The model has no built-in sense of "I don't know," so it fills gaps with confident guesses. Its baked-in knowledge is a vague recollection; the words in front of it are precise working memory. Put the facts in the context, tell it to use tools for anything factual or numerical, and verify the result.
The confident guess
Ask a model who Orson Kovats is. There is no such person; Karpathy made the name up. A well-trained assistant now says it doesn't recognize the name. Older models did something else. They produced a fluent, confident little biography, entirely invented.
The reason sits in how the model was trained. Its training data is full of conversations shaped like "who is X," and in every one, the answer is a confident, correct paragraph. The model learned the shape of that answer. When you feed it a name it has never seen, it still reaches for the same shape and fills in the blanks with whatever is statistically plausible.
At each step the model is choosing the next token from a probability distribution. It does not check a database. It does not pause to notice the gap in its knowledge. It samples a likely-looking word, then the next, and the result reads to you like a fact. Karpathy calls these models statistical token tumblers, and that is exactly the failure mode: a smooth continuation with no anchor to truth.
No sense of not knowing
The strange part is that the model may internally represent its own uncertainty. Somewhere in the network there is probably a signal that lights up when it is on unfamiliar ground. The problem is that this signal was never wired to the words "I don't know." So the model stays quiet about its doubt and takes its best guess out loud instead.
This is why the fix is not a clever prompt. Meta described the fix for the Llama 3 models: interrogate the model about facts, ask the same question several times, and see whether the answers are stable and correct. Where the model consistently gets it wrong, add training examples where the correct answer is "I don't know" or "I don't remember."
A few thousand of those examples let the model connect its internal uncertainty to an actual refusal. It learns that when the doubt signal is high, the right move is to say so. That single association is most of why newer assistants decline to invent an Orson Kovats where older ones happily obliged.
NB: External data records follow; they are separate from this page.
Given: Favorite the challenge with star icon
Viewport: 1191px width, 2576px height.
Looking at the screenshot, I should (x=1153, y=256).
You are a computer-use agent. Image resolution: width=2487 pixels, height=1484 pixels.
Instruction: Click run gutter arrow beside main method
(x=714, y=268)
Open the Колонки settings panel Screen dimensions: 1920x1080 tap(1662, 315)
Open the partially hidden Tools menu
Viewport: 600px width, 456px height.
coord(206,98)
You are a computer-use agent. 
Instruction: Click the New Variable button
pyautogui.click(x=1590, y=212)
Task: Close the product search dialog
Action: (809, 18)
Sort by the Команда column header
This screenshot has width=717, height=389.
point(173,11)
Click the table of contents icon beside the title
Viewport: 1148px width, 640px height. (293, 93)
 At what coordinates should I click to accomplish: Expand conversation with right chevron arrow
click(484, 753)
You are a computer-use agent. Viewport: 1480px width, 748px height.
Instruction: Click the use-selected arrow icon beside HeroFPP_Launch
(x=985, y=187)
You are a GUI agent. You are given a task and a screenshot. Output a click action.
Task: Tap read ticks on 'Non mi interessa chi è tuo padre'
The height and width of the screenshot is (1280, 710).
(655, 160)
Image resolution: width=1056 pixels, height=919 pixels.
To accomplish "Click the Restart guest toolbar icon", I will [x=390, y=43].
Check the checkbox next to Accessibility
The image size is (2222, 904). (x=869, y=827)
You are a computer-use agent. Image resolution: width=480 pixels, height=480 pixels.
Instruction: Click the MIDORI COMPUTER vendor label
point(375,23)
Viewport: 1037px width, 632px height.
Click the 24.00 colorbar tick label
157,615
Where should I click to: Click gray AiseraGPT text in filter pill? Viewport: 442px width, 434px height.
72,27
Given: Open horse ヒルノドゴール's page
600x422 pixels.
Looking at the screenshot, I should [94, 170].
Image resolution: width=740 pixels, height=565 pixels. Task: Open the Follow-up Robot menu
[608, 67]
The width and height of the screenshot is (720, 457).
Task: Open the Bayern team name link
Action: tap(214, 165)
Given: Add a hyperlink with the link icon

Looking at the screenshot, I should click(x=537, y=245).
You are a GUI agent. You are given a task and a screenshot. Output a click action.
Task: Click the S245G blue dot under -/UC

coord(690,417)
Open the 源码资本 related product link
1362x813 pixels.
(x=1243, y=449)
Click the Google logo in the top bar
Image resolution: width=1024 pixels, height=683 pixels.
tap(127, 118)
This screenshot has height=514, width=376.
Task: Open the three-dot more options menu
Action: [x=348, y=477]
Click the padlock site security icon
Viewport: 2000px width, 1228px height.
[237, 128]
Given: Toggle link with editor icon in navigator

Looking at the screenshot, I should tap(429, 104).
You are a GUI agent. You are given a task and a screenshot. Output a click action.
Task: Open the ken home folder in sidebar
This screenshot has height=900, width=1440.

Vague memory versus working memory
Here is the mental model worth keeping. The knowledge packed into the model's billions of parameters is a vague recollection. Karpathy compares it to something you read a month ago. If you read it many times, you remember it well; if you saw it once, your recall is fuzzy and unreliable. The model is the same. Facts that appear all over the internet come back sharp. Rare facts come back blurry, or wrong.
The context window is different. That is the text sitting right in front of the model, the words in your prompt and the conversation so far. Karpathy calls it working memory, and it is precise. The model doesn't have to recall anything from the context; it can read it directly.
This distinction changes how you should prompt. Ask a model to summarize chapter one of Pride and Prejudice and it does a passable job from its fuzzy memory of a famous book. Paste the actual chapter into the prompt and the summary gets sharply better, because now it is working from the text instead of a recollection of it. You would write a better summary after rereading the chapter too. Same mechanism.
Knowledge in the parameters is a vague recollection. Knowledge in the context window is working memory.
- Parameters: broad, baked-in, fuzzy for anything rare.
- Context window: precise, but limited to what you put there.
- If a fact matters, put it in the context rather than trusting recall.
- Common facts recall well; obscure ones are where hallucination hides.
Tools as the fix
When you don't know a fact, you look it up. The model can do the same, if you let it. Modern assistants can emit a special token that triggers a web search. The search runs, the resulting text gets pasted into the context window, and now the model answers from that fresh text instead of from memory. The lookup refreshes its working memory, exactly like you refreshing yours.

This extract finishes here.